A Los Angeles cop who writes under the pseudonym of ‘Jack Dunphy’ has a much more sympathetic view of Rodney King that I do.
ON THE DEATH OF RODNEY KING
By Jack Dunphy
Ricochet
June 19, 2012
It’s shocking to learn that anyone has died at the age of 47, but truth be told, in some cases it’s not quite as shocking as in others. Rodney King’s death was surprising, but not entirely so.
It often seemed as though King had been arrested or otherwise contacted by most police officers in Southern California, but this was an experience that escaped me. I knew him only from press reports and interviews, some of these coming recently on the occasion of the 20th anniversary of the Los Angeles riots that most commonly bear his name.
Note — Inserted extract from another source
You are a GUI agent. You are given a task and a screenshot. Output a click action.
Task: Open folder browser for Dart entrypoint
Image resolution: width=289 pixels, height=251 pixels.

King’s life was not one to be emulated, and he is neither a hero nor a martyr for the cause of civil rights despite the efforts by some to fashion him into one. Some of the press coverage of his death has bordered on the comically hagiographic, with perhaps the most glaring example I came across appearing in the Los Angeles Times on Tuesday. “King explained,” wrote Times writer Kurt Streeter, “how as boots and batons fell, as electricity from Tasers ripped through his body, he thought of what it was like for African slaves to withstanding [sic] whippings. The thought of what they went through helped him stay alive.”
I doubt it.
At the time of his infamous arrest in 1991, King was on parole after an armed robbery conviction, this stemming from a 1989 incident in which he threatened a Korean store owner with an iron bar and struck him with a pole. A violent crime, to be sure, but on the depravity scale it scarcely budged the needle.
Rodney King was not a hardened criminal, but rather a man who lacked sufficient restraint on his appetites, the result of which was a string of arrests for relatively minor offenses like drunk driving and domestic violence. And though the Los Angeles County coroner has yet to disclose the results of King’s autopsy, it will surprise few when it is revealed – as it surely will be – that he was intoxicated on one or more substances when he drowned in his backyard pool. As is the case with most people, he lived and apparently died with the consequences of his own decisions.
In God’s mercy, may he find the peace in the next life that eluded him in this one. R.I.P.
1 comment:
It is highly unlikely that the LA County Coroner will ever release autopsy results on Rodney King because he died in San Bernardino County.